Amazon DSSTNE: Deep Scalable Sparse Tensor Network Engine

waleedka · on May 11, 2016

At a glance:

  - Only supports fully connected layers for now. No convnets or RNNs.

  - Requires a GPU. No option to run on CPU, not even for development. 

  - Setup instructions for Ubuntu only. No Mac or Windows.

  - Uses JSON to define the network architecture. Which limits what you can build.

  - Takes in data in NetCDF format only.

  - Very little documentation.

  - The name is bad. I'm not going to remember how to spell DSSTNE.

It seems like a very early proof of concept. I wouldn't expect it to be useful to most people at this point. Built-in support for sparse vectors is interesting, but not a strong selling point by itself. I hope Amazon continues to develop it. Or, even better, contribute to one of the existing more mature frameworks.

scottlegrand · on May 11, 2016

It's more than that, and it's in use in production at Amazon. 8 TitanX GPUs can contain networks with up to 6 billion weights. As Geoffrey Hinton once said:

"My belief is that we’re not going to get human-level abilities until we have systems that have the same number of parameters in them as the brain."

And you're right that it's a specialized framework/engine. But IMO making it more general purpose is a matter of cutting and pasting the right cuDNN code or we can double down on emphasizing sparse data. Amazon OSSed this partially IMO to see what people would want here.

jrapdx3 · on May 11, 2016

> "My belief is that we’re not going to get human-level abilities until we have systems that have the same number of parameters in them as the brain."

An interesting quote.

Replicating functioning of the brain, or some major subsystem of it, is no doubt going to require far more than just billions of parameters. The cortex contains >15 billion neurons, but there are also the neurons contained in all the other brain structures. Furthermore, neurons connect via dense dendritic trees, the human brain having on the order of 100 trillion synapses.
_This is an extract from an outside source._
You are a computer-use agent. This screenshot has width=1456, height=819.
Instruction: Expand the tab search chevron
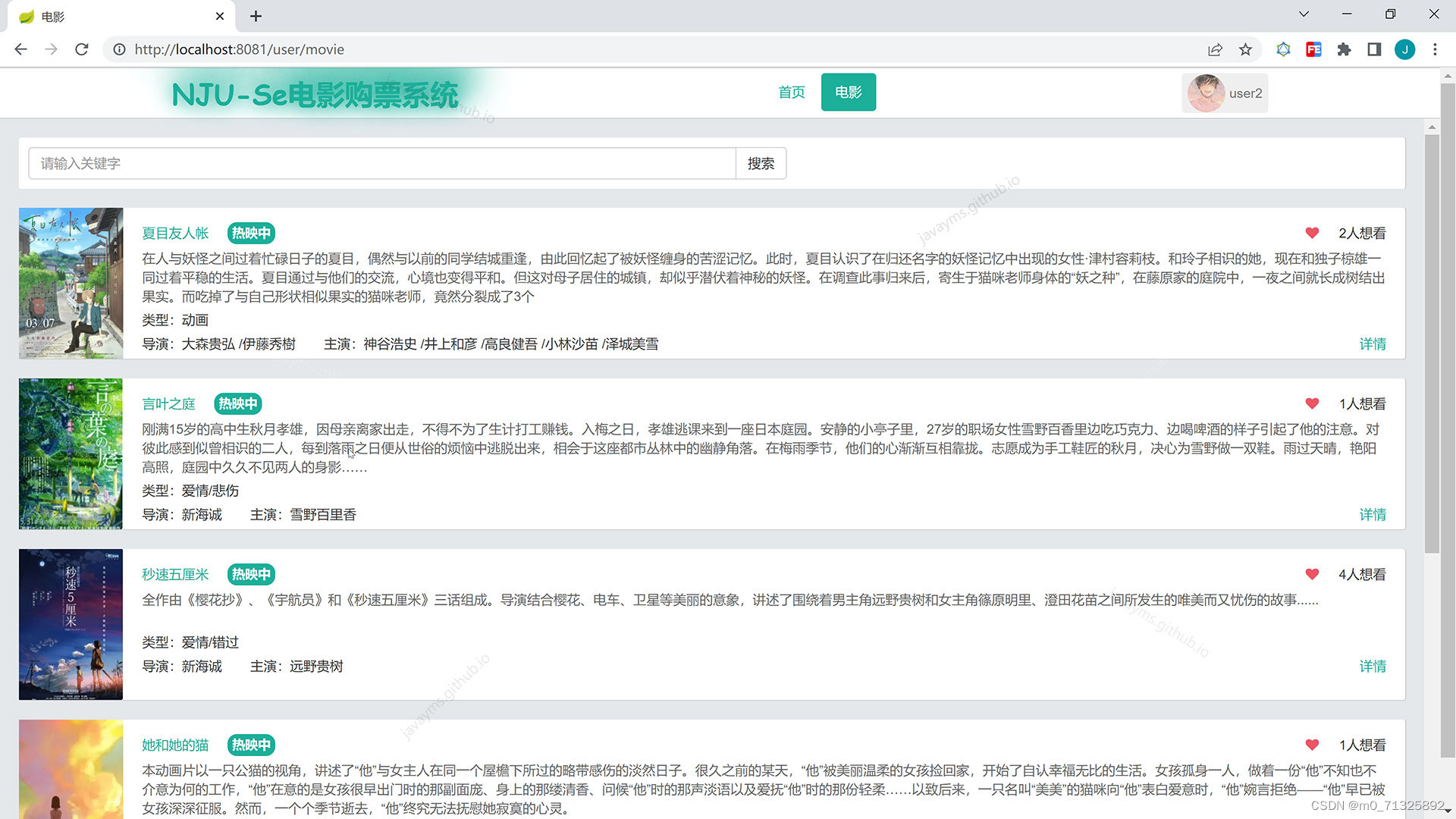[x=1304, y=14]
Adding to the complexity, neurons have numerous "communication ports", including numerous pre- and postsynaptic neurotransmitter receptors, and a wide range of receptors for endocrine, immune system and other types of signals. Message propagation typically involves as well the layer of complex intracellular "second-messenger" transformations.

While it's highly probably future NNs will be developed that do even more amazing things than now possible, I think the challenge of equaling what real brains do is to say the least enormously daunting.

Somebody smarter than me could probably figure out the magnitude, how many nodes or weights it takes for a NN to function like the brain, though I imagine it will be a really impressive number.

Edit: typos

JackFr · on May 11, 2016

> "My belief is that we’re not going to get human-level abilities until we have systems that have the same number of parameters in them as the brain."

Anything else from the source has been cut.